The Viewing of Six New Works 2012

Michael Snow, The Viewing of Six New Works, 2012

Michael Snow, The Viewing of Six New Works, 2012

Video installation, 6 looped video projections, colour, silent

National Gallery of Canada, Ottawa

A multi-channel video installation, The Viewing of Six New Works creates a gallery of moving abstraction. Each projection is a single-colour field of light, coming and going, stretching and contracting, performing for the spectator. The work can be considered in relation to Snow’s single-colour paintings of the early 1960s, such as Green in Green and Lac Clair, as well as works by younger painters that he admired, such as Ron Martin (b. 1943), originally from London, Ontario. But this comparison goes only so far. Attention to surface, as lavished by Martin and Snow the painter, is not the focus here. Rather the experience of viewing wakens memories of iconic artworks based on geometric forms. The ghost of the Suprematist Kazimir Malevich (1878–1935)—his desire to attain “the supremacy of pure feeling”—haunts Snow’s gallery, especially the Russian painter’s Red Square, 1915, in which the red patch is in fact slightly out of square with the canvas, thereby infused with contagious energy. Likewise with Snow’s pure colour light-forms whose shapes, generated by 3-D animation software, are continuously changing. Locating this work in an art gallery makes the point that even a static form, a painting or a sculpture, is an ephemeral experience. It is continuously changing in the perception of a living, breathing spectator. In this case the spectator is Snow himself. The Viewing of Six New Works was created with touchscreen-capture software that tracked and recorded his eye movements as he imagined looking at images on a wall.

 

Art Canada Institute, Michael Snow, Red Square: Painterly Realism of a Peasant Woman in Two Dimension, 1915, by Kazimir Malevich
Kazimir Malevich, Red Square: Painterly Realism of a Peasant Woman in Two Dimensions, 1915, oil on canvas, 53 x 53 cm, State Russian Museum, St. Petersburg.

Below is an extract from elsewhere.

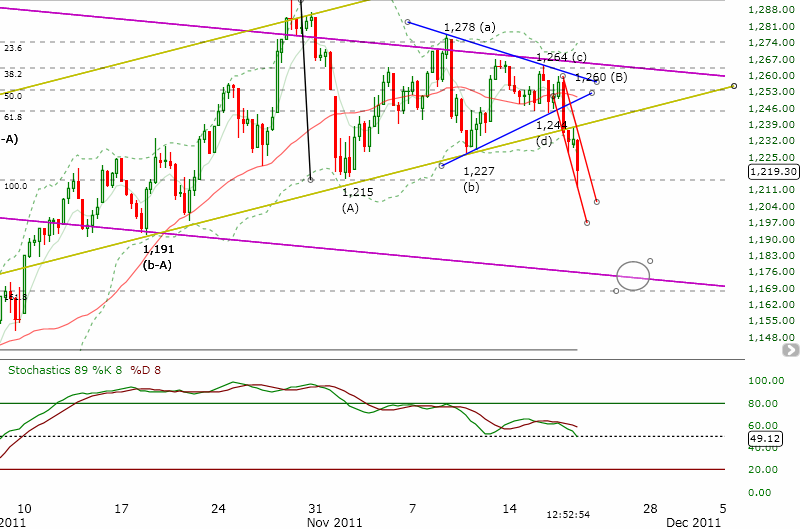
Task: Select the "1,278 (a)" wave annotation
Action: 470,26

How do we encounter those nonrepresentational geometric forms that, in the 1960s, came to be known as “primary structures”? The key has always been the position of the viewing body, knowing where to stand or where to sit. Snow first plays with this observation—it is serious play—in a film titled Side Seat Paintings Slides Sound Film, 1970, whose pretext is the late arrival of a spectator at an artist’s lecture about his work. The only remaining seat is off to the side, which means that the projected slide seems “distorted,” not playing square with the screen or the audience. Much more goes “wrong” over the course of this lecture, each misadventure underscoring the nature of this cinematic experience as a projection of coloured light, synchronized with recorded sound. The Viewing of Six New Works is silent, allowing conversations to take place in the spectator’s mind, conversations that illuminate much of contemporary art experience. As a spectator, how do I engage with a painting? These dynamic fields of light encourage the idea that the eye is constantly checking and tracing the perimeter, seeking to define a work by the relation of its edges to the core, which is itself continuously shifting. These are not paintings, of course, but other kinds of “new works.”